[Stored dataset items]
========================================================================
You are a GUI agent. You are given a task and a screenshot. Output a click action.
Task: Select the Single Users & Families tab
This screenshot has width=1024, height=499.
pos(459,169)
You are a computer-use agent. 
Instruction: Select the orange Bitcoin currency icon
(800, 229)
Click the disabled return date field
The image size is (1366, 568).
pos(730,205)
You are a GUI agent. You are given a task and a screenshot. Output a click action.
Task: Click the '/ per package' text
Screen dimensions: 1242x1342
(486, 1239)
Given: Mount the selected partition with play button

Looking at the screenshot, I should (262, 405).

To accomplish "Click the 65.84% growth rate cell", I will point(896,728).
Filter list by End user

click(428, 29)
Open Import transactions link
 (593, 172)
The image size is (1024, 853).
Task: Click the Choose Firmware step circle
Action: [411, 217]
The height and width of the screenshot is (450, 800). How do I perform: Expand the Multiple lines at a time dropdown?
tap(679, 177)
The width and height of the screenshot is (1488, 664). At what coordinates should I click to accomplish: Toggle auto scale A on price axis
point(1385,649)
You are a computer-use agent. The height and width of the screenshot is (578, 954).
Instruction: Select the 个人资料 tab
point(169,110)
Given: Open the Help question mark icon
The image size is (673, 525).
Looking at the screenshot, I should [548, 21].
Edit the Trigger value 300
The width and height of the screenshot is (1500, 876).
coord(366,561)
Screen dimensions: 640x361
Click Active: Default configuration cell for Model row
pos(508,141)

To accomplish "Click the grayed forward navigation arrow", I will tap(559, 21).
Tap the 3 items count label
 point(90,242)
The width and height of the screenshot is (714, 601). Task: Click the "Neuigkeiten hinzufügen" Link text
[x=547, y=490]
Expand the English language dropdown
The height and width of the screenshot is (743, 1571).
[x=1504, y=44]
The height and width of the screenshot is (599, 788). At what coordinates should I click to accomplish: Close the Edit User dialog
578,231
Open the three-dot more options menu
========================================================================
Set down exactly the lines beginning at the one that holds "Click Active: Default" and ending with the last line of the data.

• **Response area**
Click Active: Default configuration cell for Model row
pos(508,141)

To accomplish "Click the grayed forward navigation arrow", I will tap(559, 21).
Tap the 3 items count label
 point(90,242)
The width and height of the screenshot is (714, 601). Task: Click the "Neuigkeiten hinzufügen" Link text
[x=547, y=490]
Expand the English language dropdown
The height and width of the screenshot is (743, 1571).
[x=1504, y=44]
The height and width of the screenshot is (599, 788). At what coordinates should I click to accomplish: Close the Edit User dialog
578,231
Open the three-dot more options menu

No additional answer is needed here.